I love this photo! It captures my mom's cute personality. (Easter egg hunt on Balboa Island circa 1988?) 


I realize my last post was a bit of a cliffhanger in that I asked for prayer for mom's upcoming MRI (March 15th), which we hoped would be read "stat" aka immediately. Dad received a phone call Friday morning from Dr. Kim's surgical coordinator informing him that the MRI revealed progression of GBM and to make appointments with her chemo and radiation oncologists as soon as possible. 😢 Dad and mom weren't given any specifics about what the MRI revealed so it's been really difficult to wait several days to see mom's oncologists. Fortunately, dad was able to schedule appointments with both Dr. Fong (chemo) and Dr. Chou (radiation) today.

I drove to Orange County to be with mom and dad and my brother, Michael also arranged to be at both appointments. There was much discussed between the two oncology appointments but the essence is this: From the MRI done in late January (which showed edema but no tumor) to the one done last week, mom has a tumor in the corpus callosum ~ center of the brain. It measures just under 1 inch in diameter. Due to its location it is inoperable and too risky for more radiation. Therefore, the treatment path is for mom to continue oral chemo, Temodar and begin infusions of Avastin every two weeks. The hope is that Avastin will prevent the tumor from spreading and possibly shrink the tumor. Avastin has no negative side effects which is truly a blessing. 

One of the most daunting things about a cancer journey is living in a state of unabated uncertainty.
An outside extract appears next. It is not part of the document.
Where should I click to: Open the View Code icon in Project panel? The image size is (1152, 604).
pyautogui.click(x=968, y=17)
We humans love having a sense of predictability and stability. At least I do. 😊 However, in reality there is so very little we truly control. As one who has placed my faith & trust in Jesus, I know that He is God and I am not and yet....I struggle with trusting Him when things are out of my control.  
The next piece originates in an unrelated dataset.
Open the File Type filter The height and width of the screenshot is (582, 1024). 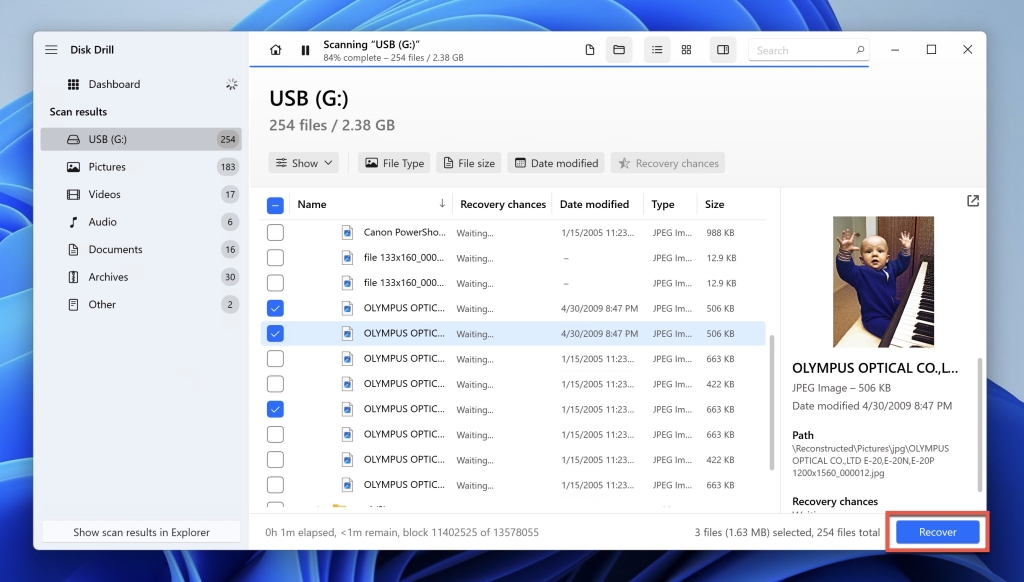pos(394,162)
As I was driving from Menifee to Mission Viejo in a deluge, God gave me a "visual" of my struggle to really trust Him. (Hopefully, I can communicate this effectively.) I left my home two hours before mom's first oncology appointment to factor in the rainy weather. Her appointment was at 10:45. Maps told me I'd arrive at 10:32. I prayed for safety on the drive and I prayed to arrive on time for the appointment since it was so important. Did I trust that God (who spoke the universe into existence) could get me to Mission Viejo by 10:45? Yes. And yet, I probably glanced at the ETA on the monitor of my car every 15 seconds to see if the ETA was budging from 10:32. Ugh! Heavenly Father, I trust you but... 
I arrived in the parking lot at 10:30.

Granted, in the grand scheme of things, arriving on time for an oncology appointment may seem trivial. But it wasn't a small thing since God knew it was important to be present for mom and dad today. I am grateful for opportunities to love on them when they have been such amazing parents. Regardless of what the future holds I am confident that God is good; that He loves mom and dad dearly and that He will provide what we need when we need it.
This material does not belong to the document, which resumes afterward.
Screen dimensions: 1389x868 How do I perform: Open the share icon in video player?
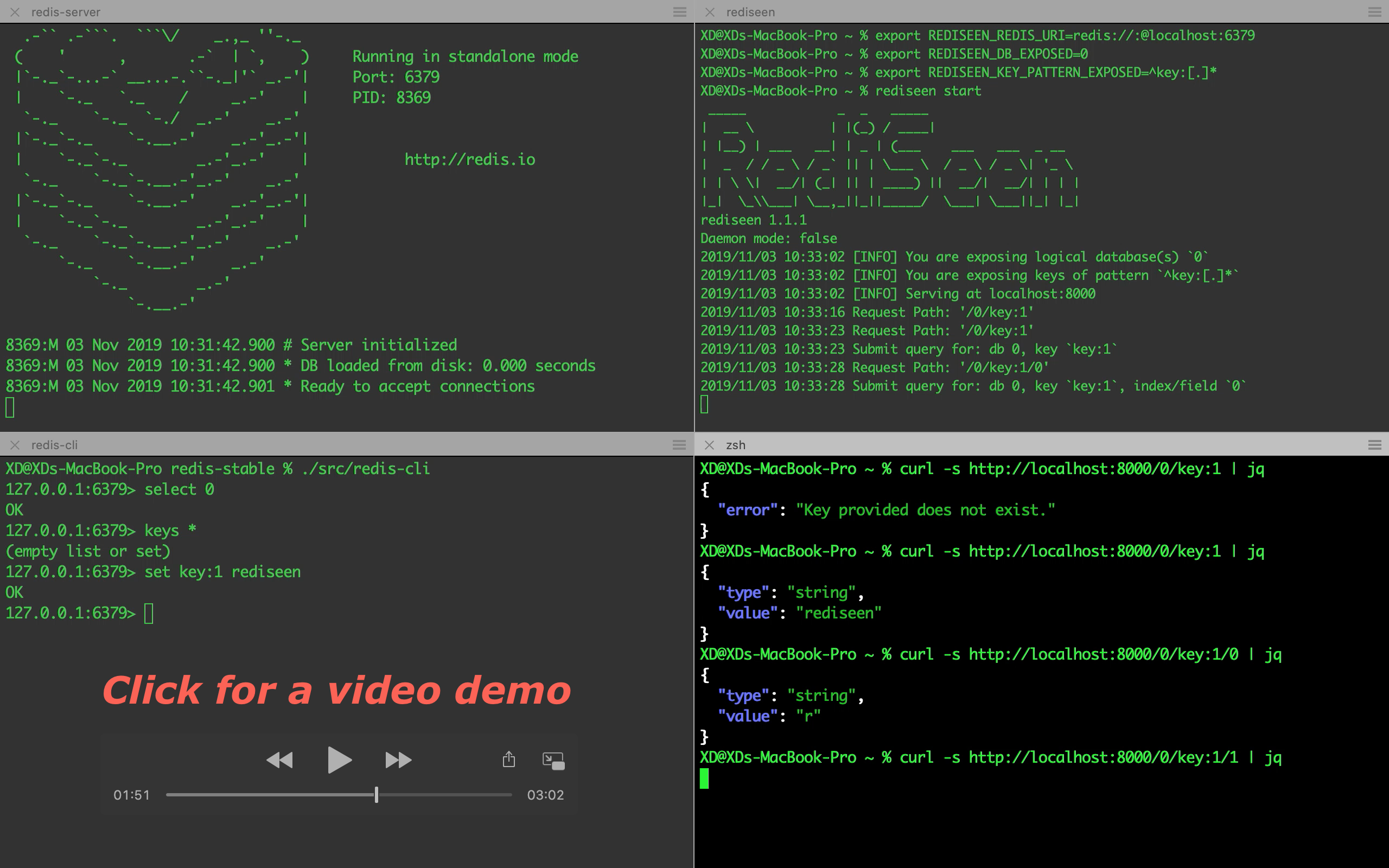[508, 760]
Dad, Mom and Susan last Saturday on Susan's 60th b-day. Friends are such a blessing!


Praises & Prayers:
  • Praise: My sister, Cassandra and her husband Gene were in southern California and came to spend time with mom and dad this afternoon. It was truly a gift to my parents who don't get to see my sis very often (and a very well timed visit indeed!).
  • Praise: There have been a few more donations to the GoFundMe which is a great blessing.🎉
  • Prayer: With that, please pray that there will be continued provision for mom to receive caregiving. At this point the funds will be exhausted in May. 
  • Prayer: For mom and dad to feel the love and support of family and friends especially now.
  • Prayer: For family who will be helping on Saturday at mom and dad's. That we would get a lot accomplished toward organizing the garage.
  • Prayer: For Avastin to be effective.